Yes, because it isn't about him, it is about us as a society. Murdering him doesn't do anything, except give a few people a shot of vengeance adrenalin.

Roger in Baltimore, I have a similar story to yours. It was my cousin's son, 16 years old, shot to death as he rode his bike home one summer night around 10:30 pm. It was a gang initiation. All three of the teenagers involved in the murder were convicted, and sentenced to life in prison.

Our state has no death penalty. Some members of our family and friends wished there was. I wasn't among them, and neither were any members of the boy's immediate family, who are Catholic, and opposed to the death penalty.

Sad. Depressing. Disempowering. Maddening. We were certainly angry. I am still angry, every time I think about it (he was the same age as one of my two kids). But killing the shooter won't change anything. Not one thing. It won't lessen the horror the family went through in the wake of the murder, or what seemed like the endless days of the trials (3 of them).
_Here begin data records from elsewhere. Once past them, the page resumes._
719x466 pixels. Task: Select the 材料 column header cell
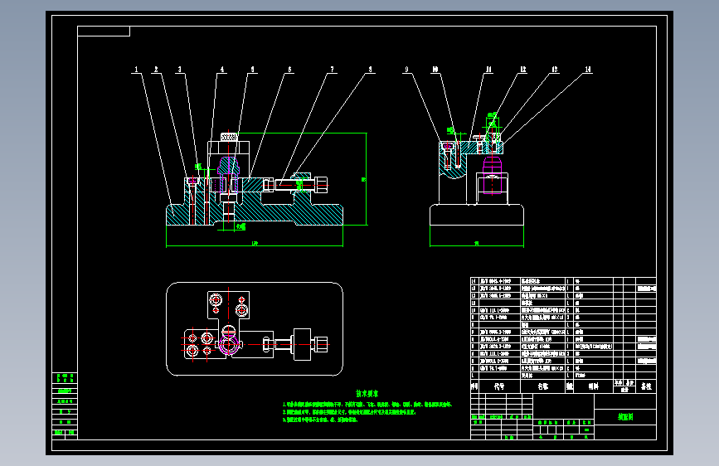pyautogui.click(x=593, y=386)
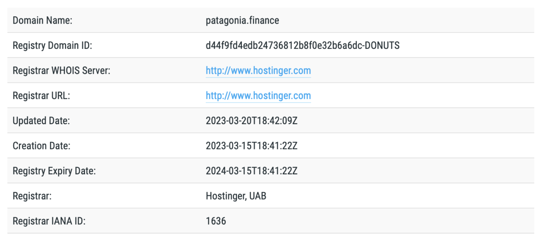Click the DONUTS suffix in domain ID
The height and width of the screenshot is (238, 541).
click(382, 45)
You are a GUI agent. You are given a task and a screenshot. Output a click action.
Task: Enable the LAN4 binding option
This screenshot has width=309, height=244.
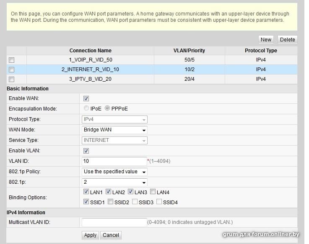tap(153, 192)
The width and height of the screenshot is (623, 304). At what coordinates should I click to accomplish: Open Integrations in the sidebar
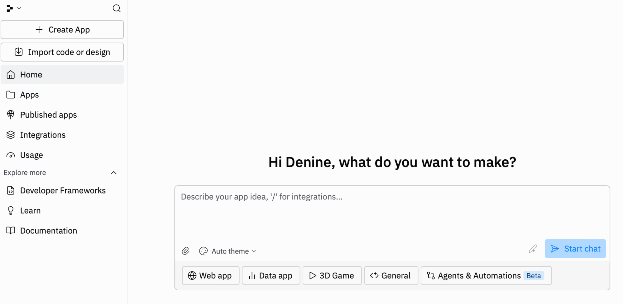pos(43,135)
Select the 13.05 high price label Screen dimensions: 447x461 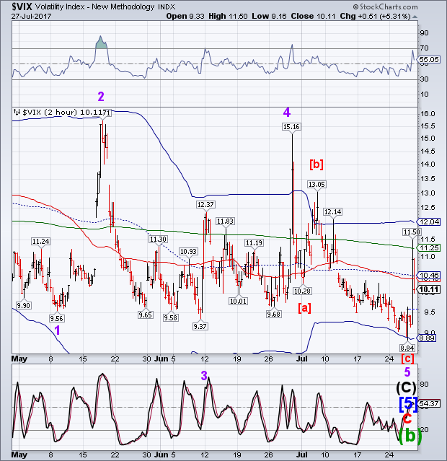(317, 185)
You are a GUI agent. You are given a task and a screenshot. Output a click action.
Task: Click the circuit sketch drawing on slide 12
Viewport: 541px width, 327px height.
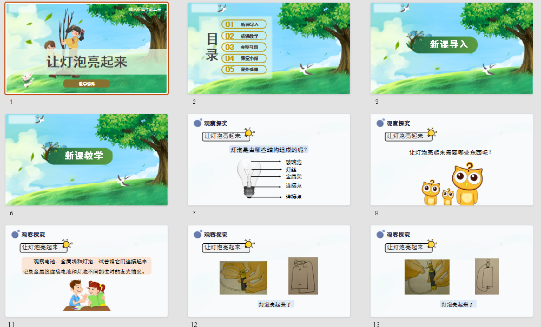click(x=303, y=276)
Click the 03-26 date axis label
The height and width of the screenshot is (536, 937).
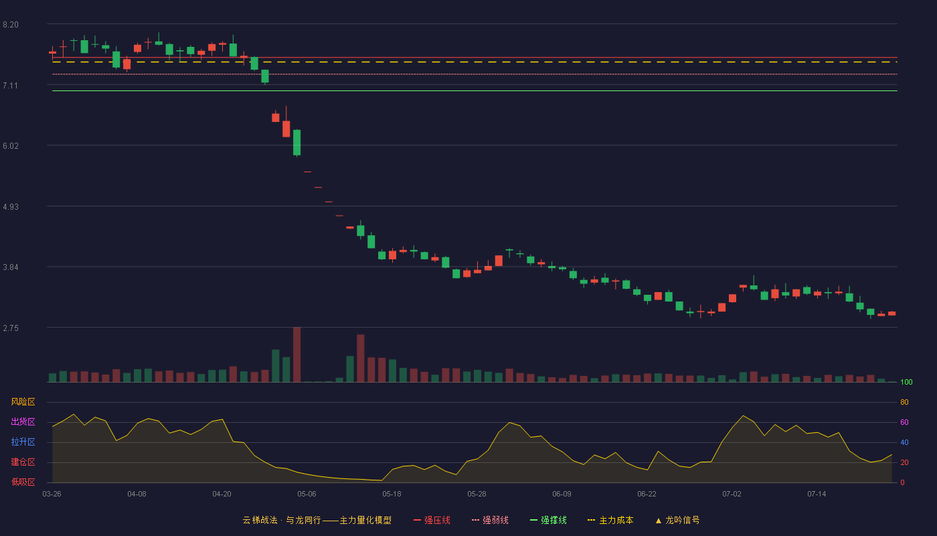pos(52,494)
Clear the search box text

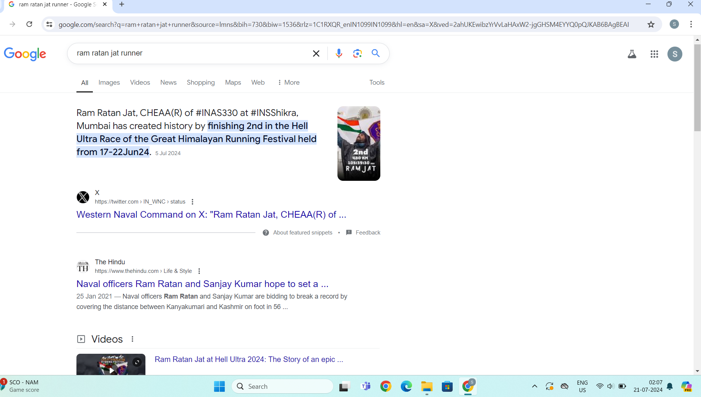[x=316, y=53]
Amazingly, even though over 90% of the parents of murdered children get divorced, these two didn't. They have admirably moved beyond the stage of being stranded in the grief and rage over how their son died, and have redeemed themselves and their marriage by remembering him the way he lived, and in seeing the beauty of his life. I don't know if people who witness the murder of the person who murders their loved one reach that state of grace, but I kind of doubt it. It seems to me that living in a constant state of vengeance and hate pretty much condemns a person to remain untouched by the state of grace that is always possible, no matter how horrific the death.

We aren't what we are because of the way we die, but because of the way we live. And that is what loved ones should try and hold onto, rather than bitterness, vengeance, and hate. At least, that is my take on it, after watching people I knew go through a murder in their family.